» **PAGE EXTRACT**:
[Start of section]

Escalating Healthcare Alarm: Joint Hearing Underscores Urgency, Senate Takes Up Short-Term Stabilization Bill

A joint hearing of the Senate Health and Welfare and House Health Care Committees made it clear that Vermont’s healthcare system is beyond warning signs—it is in active crisis. Testimony from the Green Mountain Care Board (GMCB), Agency of Human Services (AHS), and hospital leaders revealed a system in financial freefall, with both insurers and providers facing mounting pressure from solvency threats, skyrocketing costs, and growing gaps in care access.

Leaders from across the healthcare landscape shared stark realities: more than half of Vermont’s hospitals are operating at a loss, and Blue Cross Blue Shield of Vermont, the state’s only remaining domestic insurer, is under analysis by the Department of Financial Regulation (DFR). One number captured the urgency: $200 million. That is the amount BCBSVT says it needs by July to avoid double-digit premium increases and to cap 2025 rate hikes at 5%. Without it, businesses and their employees could face yet another year of devastating cost escalation.

In a critical moment of testimony, GMCB member Jessica Holmes articulated the unsustainable load employers have carried: Vermont’s declining commercial population is shouldering a disproportionate burden because the system “has essentially been financed by the high prices paid by the commercially insured population and their employers. They cannot afford to do so any longer.” Her comments underscored the central tension in the crisis—businesses are being priced out of a system that relies on their continued contributions to stay afloat.

Senate Reviews an Emergency Powers Bill, Passed by the House

The Senate Health and Welfare Committee is reviewing H.482, a House-passed bill that gives the Green Mountain Care Board temporary emergency powers to stabilize Vermont’s healthcare system.

One provision would allow the Board, with input from the Department of Financial Regulation, to reduce insurer payments to hospitals if a domestic insurer faces an “acute and immediate” solvency threat. Reductions would apply only to hospitals with over 135 days cash on hand and a recent operating surplus. Testimony questioned the fairness and accuracy of this metric, with some calling for a higher threshold and exemptions for Critical Access Hospitals.

[End of section]

» **ASSIGNMENT A**: In the Vermont healthcare article, how much money does Blue Cross Blue Shield of Vermont say it needs by July?
» **ASSIGNMENT B**: Print the Vermont healthcare article from "Senate Reviews an" up to and including "Vermont’s healthcare system.".
» **ASSIGNMENT C**: Carry on the Vermont healthcare article from the point where it stops.
You won't need the listing that follows the article.

» **RECORDED DATA**:
[Start of section]

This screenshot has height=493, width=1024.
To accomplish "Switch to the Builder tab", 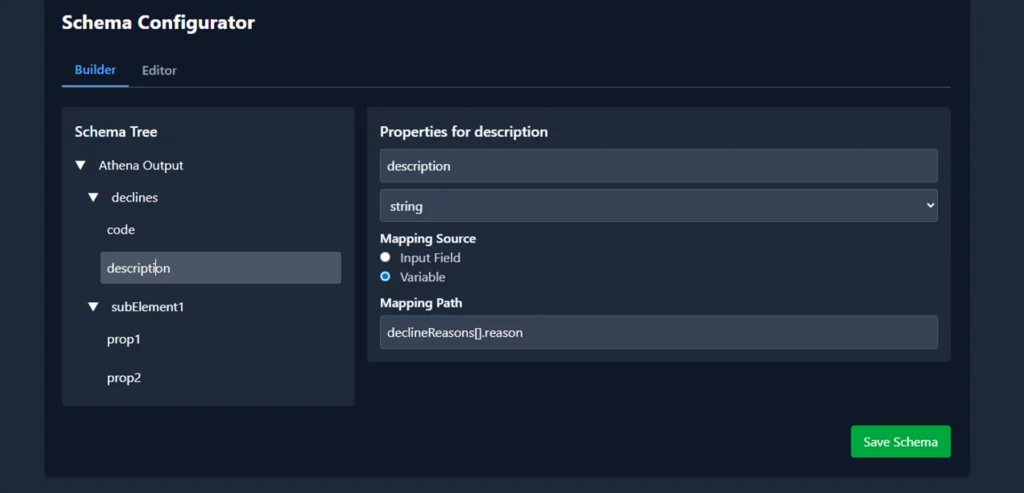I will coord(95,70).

[End of section]
[Start of section]

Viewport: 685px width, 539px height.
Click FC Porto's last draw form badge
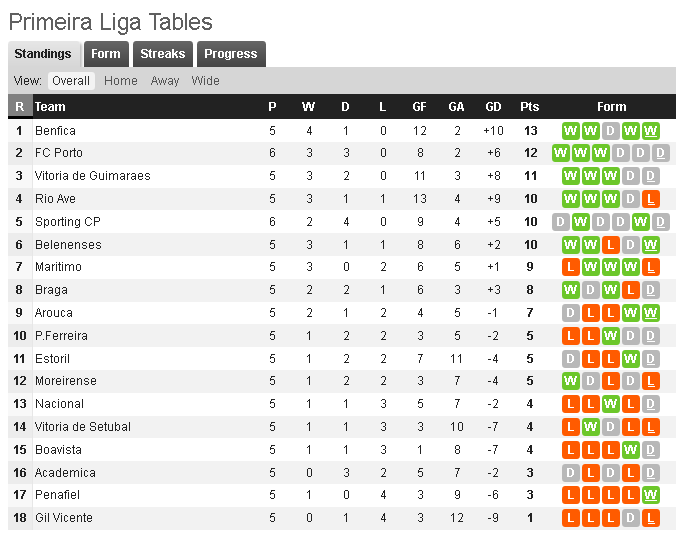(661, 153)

[End of section]
[Start of section]

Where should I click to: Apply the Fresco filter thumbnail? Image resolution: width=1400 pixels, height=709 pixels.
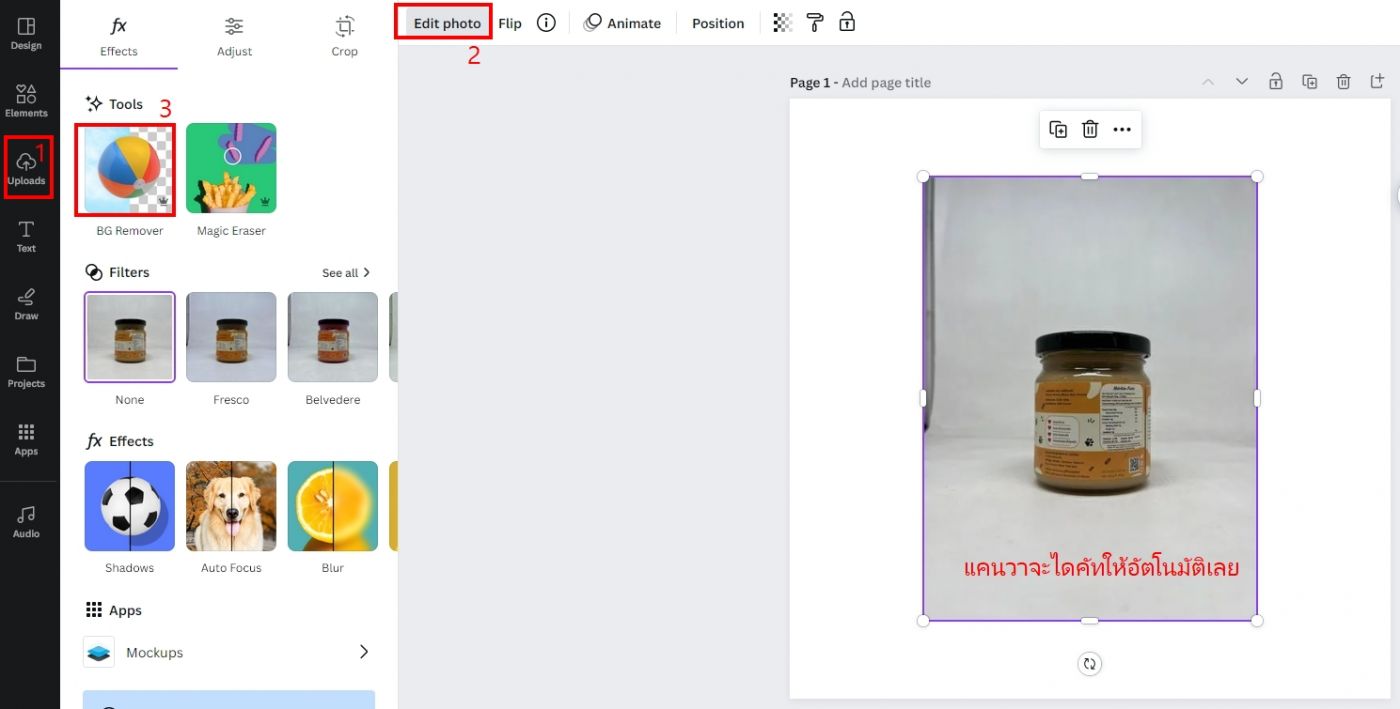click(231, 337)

[End of section]

» **ANSWER SECTION A**: $200 million.

» **ANSWER SECTION B**:
Senate Reviews an Emergency Powers Bill, Passed by the House

The Senate Health and Welfare Committee is reviewing H.482, a House-passed bill that gives the Green Mountain Care Board temporary emergency powers to stabilize Vermont’s healthcare system.

» **ANSWER SECTION C**:
A second provision would let the Board appoint an independent observer if a hospital misrepresents financial data or breaks its budget. Hospital leaders warned this could hurt bondholder confidence. Lawmakers are considering clearer definitions and safeguards to avoid unintended financial harm.

Who’s in Charge?

Even as the crisis intensifies, fundamental questions persist: Who is responsible for making the decisions that will prevent system collapse this summer? Oversight is fragmented among the Legislature, the Governor’s administration including the Agency of Human Services and DFR, and the GMCB, leaving no single entity clearly empowered to intervene in ensuring the balance between insurance solvency and support for hospital systems that are critical to communities, at the speed the moment requires.

The lack of a designated crisis authority has fueled concern among lawmakers and advocates alike. Vermonters and Vermont employers deserve clarity on who holds the reins. Without decisive leadership and accountability, the system’s stability and the financial wellbeing of the state’s business community remain at risk.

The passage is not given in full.